For probabilities of human extinction from each event I use the probabilities given by Toby Ord in The Precipice.

*If an unaligned AI causes the extinction of humans it seems it would also cause the extinction of any other equally intelligent beings that naturally evolved.
This calculation may not change which risks we are most worried about, but there may be not insignificant changes in probabilities that affect resource allocations once considerations of tractability and neglectedness are factored in. For example, we may invest more heavily into AI research at the expense of biorisk.
How to incorporate the timeline values is less clear, and would require considering a more complex model.
A possible model
The Earth seems like it will be habitable for another 600 million years. Hence there is a time limit on intelligent life re-evolving. We could model some sort of measure N of how long until current life on earth reaches existential security. Let T be the amount of time the earth will remain habitable for. Then in each century there are various existential events with different probabilities (some independent of N, some dependent on N), which could occur and increase N by a certain amount, or trigger a complete fail state. Each century T decreases by 1. The question is whether N reaches zero before T does or a fail state occurs.
Such a model becomes complicated quite quickly with different x-risks with different probability distributions and impacts on N. Even this model is a simplification, as the amount of time for intelligent life to redevelop after an existential event is itself a random variable.
What conclusions can we draw?
It seems that such arguments could cause us to weigh more heavily x-risks that threaten more life on earth than just humans. This could increase how much we care about risks such as global warming and nuclear war compared to biorisk.
We could also conclude that x-risks and GCRs are not fundamentally different. Each sets back the time till existential security is reached, just by radically different amounts.
How could this be taken further?
Further reading and research specific to individual x-risks to compare chances of intelligent life re-evolving.
Further development of a mathematical model to realise how important timelines for re-evolution are.
Note: This is my first post on the EA forum. I am very grateful for any feedback or comments.
Edit: 0.095% changed to 0.0095% for risk of true existential event from a meteor impact in "An Example"
Thanks for your comment, I found that paper really interesting and it was definitely an idea I'd not considered before.
My main two questions would be:
1) What is the main value of humanity being resurrected? - We could inherently value the preservation of humanity and it's culture. However, my intuition would be that humanity would be resurrected in small numbers and these humans might not even have very pleasant lives if they're being analysed or experimented on. Furthermore the resurrected humans are likely to have very little agency, being controlled by technologically superior beings. Therefore it would seem unlikely that the resurrected humans could create much value, much less achieve a grand future.
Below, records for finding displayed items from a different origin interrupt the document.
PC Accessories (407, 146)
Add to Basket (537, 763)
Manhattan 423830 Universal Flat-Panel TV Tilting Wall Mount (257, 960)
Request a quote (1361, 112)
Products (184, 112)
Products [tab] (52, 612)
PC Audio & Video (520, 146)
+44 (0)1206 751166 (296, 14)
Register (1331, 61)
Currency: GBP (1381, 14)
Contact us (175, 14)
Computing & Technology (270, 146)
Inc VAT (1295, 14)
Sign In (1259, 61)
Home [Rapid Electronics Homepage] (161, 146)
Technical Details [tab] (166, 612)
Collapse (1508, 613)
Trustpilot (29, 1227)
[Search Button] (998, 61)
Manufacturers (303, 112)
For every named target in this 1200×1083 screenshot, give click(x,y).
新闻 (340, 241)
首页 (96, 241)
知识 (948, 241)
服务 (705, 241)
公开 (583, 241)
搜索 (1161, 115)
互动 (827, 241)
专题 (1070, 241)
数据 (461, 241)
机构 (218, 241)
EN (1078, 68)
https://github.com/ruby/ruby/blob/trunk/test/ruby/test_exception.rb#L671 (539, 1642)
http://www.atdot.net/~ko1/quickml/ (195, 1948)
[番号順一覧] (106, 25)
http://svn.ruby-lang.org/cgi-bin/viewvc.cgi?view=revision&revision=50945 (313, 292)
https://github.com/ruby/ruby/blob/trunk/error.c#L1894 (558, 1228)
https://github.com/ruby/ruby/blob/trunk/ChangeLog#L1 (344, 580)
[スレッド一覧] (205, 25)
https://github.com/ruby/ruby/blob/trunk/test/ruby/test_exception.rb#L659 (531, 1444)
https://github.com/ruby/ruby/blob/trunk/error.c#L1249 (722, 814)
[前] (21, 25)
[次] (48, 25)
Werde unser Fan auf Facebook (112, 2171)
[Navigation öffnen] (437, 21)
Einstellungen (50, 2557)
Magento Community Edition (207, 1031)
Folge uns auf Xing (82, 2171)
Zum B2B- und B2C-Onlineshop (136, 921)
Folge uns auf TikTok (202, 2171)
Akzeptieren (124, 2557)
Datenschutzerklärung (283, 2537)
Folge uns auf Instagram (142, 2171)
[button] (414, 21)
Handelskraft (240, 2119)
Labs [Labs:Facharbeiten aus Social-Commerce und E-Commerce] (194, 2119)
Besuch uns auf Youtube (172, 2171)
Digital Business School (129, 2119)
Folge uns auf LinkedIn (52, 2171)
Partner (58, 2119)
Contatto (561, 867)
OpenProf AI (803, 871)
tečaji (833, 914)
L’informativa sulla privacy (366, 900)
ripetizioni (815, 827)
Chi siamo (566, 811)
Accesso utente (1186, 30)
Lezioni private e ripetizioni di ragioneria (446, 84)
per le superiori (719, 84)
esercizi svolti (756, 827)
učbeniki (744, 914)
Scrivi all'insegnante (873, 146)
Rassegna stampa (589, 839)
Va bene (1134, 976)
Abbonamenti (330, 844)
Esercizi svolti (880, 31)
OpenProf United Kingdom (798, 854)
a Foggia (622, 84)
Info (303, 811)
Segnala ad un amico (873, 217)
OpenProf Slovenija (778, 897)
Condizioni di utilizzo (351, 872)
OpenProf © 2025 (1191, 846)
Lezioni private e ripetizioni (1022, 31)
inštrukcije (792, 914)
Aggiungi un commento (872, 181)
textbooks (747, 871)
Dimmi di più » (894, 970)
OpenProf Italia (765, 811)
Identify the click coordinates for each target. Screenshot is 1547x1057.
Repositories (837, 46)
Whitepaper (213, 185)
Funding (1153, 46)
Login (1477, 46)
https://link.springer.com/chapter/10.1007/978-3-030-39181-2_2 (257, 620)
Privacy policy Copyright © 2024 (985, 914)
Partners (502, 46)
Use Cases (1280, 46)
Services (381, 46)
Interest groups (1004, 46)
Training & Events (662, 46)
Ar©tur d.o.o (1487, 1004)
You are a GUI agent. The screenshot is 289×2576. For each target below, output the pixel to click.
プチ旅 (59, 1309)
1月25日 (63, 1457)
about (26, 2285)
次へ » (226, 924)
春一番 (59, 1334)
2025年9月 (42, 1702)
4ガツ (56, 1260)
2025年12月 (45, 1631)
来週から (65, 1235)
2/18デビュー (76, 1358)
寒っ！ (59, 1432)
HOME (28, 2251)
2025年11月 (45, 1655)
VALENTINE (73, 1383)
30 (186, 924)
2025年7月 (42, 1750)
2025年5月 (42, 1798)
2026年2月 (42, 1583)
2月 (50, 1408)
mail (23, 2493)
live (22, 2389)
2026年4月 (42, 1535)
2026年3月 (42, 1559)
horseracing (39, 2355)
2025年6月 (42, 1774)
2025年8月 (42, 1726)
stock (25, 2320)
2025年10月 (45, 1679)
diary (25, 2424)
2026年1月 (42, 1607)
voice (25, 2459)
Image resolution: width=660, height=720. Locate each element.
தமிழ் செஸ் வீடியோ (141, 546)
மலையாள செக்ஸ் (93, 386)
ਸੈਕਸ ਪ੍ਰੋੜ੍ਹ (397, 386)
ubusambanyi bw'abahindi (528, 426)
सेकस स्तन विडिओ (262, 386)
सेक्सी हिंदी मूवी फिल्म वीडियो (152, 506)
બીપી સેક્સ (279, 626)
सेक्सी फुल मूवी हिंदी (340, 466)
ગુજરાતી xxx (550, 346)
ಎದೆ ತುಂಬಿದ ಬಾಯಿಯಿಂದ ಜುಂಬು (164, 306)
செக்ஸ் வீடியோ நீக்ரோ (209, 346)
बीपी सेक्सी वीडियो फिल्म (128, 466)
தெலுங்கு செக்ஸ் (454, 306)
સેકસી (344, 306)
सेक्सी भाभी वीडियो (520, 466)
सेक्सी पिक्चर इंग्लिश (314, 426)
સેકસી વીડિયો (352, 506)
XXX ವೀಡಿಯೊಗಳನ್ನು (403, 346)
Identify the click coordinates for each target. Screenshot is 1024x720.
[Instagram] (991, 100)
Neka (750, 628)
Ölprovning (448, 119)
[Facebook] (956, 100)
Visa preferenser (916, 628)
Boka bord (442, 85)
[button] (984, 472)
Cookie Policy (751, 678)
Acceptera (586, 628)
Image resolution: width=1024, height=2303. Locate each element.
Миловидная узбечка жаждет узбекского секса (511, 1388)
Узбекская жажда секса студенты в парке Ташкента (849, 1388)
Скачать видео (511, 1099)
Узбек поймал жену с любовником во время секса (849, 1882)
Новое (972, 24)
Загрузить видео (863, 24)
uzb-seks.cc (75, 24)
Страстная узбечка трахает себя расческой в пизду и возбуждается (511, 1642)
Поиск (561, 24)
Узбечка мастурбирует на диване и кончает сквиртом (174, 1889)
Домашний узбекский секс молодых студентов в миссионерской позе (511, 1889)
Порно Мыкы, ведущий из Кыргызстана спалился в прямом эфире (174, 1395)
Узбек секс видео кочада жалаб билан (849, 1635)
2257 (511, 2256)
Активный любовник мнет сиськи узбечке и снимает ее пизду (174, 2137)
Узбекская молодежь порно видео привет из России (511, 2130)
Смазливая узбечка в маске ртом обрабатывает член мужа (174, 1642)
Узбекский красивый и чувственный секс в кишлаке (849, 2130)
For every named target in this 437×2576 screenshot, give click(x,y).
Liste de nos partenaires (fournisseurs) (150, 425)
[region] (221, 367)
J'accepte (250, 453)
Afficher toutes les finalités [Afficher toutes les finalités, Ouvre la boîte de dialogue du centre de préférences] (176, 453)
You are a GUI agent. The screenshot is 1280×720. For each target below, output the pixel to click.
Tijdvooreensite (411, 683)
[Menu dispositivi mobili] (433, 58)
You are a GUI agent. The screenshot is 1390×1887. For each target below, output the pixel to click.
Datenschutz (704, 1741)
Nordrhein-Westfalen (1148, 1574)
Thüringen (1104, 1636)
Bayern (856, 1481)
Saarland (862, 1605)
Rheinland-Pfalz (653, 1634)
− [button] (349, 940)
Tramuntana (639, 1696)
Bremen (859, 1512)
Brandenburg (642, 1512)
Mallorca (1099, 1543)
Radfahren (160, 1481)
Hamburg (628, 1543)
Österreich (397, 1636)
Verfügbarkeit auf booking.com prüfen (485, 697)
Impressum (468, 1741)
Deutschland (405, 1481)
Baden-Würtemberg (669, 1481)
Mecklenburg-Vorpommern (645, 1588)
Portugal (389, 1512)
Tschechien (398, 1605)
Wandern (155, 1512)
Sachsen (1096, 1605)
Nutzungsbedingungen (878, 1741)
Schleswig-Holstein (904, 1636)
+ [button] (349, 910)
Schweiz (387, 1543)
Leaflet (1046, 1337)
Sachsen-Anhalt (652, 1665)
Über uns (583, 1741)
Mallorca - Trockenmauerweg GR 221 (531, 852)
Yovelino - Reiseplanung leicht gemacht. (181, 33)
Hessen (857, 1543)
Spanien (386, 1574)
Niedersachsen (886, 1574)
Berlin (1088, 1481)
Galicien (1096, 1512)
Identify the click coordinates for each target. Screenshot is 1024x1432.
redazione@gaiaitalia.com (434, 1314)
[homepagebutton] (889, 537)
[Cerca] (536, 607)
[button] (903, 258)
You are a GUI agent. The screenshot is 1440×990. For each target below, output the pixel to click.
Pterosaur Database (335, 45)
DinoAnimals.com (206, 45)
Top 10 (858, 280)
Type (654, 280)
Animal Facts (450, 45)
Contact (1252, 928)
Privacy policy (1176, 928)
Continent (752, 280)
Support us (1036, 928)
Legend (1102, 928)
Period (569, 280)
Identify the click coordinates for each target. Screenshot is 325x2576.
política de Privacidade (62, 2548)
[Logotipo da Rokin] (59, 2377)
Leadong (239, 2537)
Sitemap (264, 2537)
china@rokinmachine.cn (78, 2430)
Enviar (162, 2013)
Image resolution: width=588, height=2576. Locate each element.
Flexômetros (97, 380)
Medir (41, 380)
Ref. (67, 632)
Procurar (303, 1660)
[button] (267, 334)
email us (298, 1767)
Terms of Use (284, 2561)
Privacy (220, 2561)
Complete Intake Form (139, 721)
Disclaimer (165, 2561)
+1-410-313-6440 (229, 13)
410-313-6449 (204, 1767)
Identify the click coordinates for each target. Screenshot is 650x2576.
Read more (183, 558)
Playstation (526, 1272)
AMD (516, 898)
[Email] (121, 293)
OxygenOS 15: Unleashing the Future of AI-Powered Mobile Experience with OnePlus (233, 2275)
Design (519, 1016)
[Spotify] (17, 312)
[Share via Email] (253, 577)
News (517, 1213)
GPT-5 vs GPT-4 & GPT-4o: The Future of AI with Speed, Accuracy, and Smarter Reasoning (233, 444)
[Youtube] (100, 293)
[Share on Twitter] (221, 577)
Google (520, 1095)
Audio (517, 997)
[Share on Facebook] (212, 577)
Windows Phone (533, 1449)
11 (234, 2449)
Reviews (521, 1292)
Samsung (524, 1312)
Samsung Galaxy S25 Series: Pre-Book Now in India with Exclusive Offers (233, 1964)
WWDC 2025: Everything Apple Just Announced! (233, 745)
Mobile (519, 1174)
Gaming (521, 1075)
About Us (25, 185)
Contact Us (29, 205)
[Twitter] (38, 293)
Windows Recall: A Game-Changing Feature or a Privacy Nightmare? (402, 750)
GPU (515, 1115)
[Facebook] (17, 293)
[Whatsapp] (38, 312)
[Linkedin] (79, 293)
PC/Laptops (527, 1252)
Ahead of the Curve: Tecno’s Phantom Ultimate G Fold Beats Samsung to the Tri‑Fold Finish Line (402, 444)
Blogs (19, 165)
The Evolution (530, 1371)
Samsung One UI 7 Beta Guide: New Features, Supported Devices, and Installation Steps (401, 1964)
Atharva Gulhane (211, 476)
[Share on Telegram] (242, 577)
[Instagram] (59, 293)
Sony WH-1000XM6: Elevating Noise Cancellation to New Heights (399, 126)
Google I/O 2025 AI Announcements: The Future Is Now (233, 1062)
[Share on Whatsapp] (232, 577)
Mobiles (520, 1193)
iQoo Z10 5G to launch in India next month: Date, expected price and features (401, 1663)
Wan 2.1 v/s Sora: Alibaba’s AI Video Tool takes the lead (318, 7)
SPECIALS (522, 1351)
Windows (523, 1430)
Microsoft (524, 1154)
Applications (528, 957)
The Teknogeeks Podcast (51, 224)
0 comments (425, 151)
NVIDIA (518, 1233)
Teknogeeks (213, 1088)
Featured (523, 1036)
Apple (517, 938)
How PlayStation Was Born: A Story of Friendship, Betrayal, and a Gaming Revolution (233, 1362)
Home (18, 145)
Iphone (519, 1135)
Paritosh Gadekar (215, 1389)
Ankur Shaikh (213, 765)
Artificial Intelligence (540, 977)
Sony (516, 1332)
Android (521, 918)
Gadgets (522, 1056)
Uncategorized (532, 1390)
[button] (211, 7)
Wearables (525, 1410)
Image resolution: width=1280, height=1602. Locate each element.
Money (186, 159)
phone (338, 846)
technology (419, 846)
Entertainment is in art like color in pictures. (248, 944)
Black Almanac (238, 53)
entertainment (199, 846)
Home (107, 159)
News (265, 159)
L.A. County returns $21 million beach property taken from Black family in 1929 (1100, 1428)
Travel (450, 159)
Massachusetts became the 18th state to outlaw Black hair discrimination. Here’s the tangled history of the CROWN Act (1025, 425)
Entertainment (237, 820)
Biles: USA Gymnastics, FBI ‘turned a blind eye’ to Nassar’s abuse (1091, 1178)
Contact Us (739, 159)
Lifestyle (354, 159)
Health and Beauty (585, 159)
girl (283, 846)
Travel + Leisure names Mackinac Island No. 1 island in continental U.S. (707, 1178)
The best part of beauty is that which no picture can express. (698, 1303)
2) How valuable would information on humanity be to a civilisation that had technologically surpassed it? - The civilisation that resurrected humanity would probably be much more technologically advanced than humanity, and might even have it's own AI as mentioned in the paper. It would then seem that it must have overcome many of the technological x-risks to reach that point, so information on humanity succumbing to one may not be that useful. It may not be prepared for certain natural x-risks that could have caused human extinction, but these seem much less likely than manmade x-risks.
Thanks again for such an interesting paper!